Londres - O que significa, na prática, o ''desenvolvimentismo'' defendido por ministros do governo de Luiz Inácio Lula da Silva, que levaria o País a taxas de crescimento econômico em torno de 5% já no próximo ano e, ao mesmo, manteria intactos os pilares de austeridade fiscal e do controle inflacionário? A pergunta é do professor da universidade britânica London School of Economics, Francisco Panizza. Ela reflete o grau de curiosidade - e alguma apreensão - com o tema entre analistas estrangeiros.

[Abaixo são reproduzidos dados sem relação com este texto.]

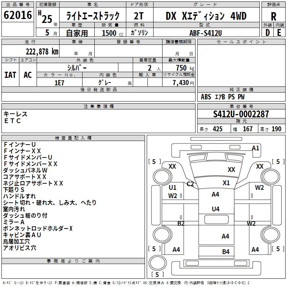Image resolution: width=287 pixels, height=287 pixels.
Task: Click the A1 damage marker on the diagram
Action: click(255, 148)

''Ainda não está claro o que eles querem dizer com desenvolvimentismo. Afinal, o que significa isso?'' Panizza citou a questão da redução de juros, que vem sendo martelada pelos desenvolvimentistas. ''Mas os juros estão numa trajetória descendente, que deve continuar, e não há muito que se fazer nessa área, a menos que se resolva colocar em risco a inflação, o que obviamente seria temerário'', argumentou.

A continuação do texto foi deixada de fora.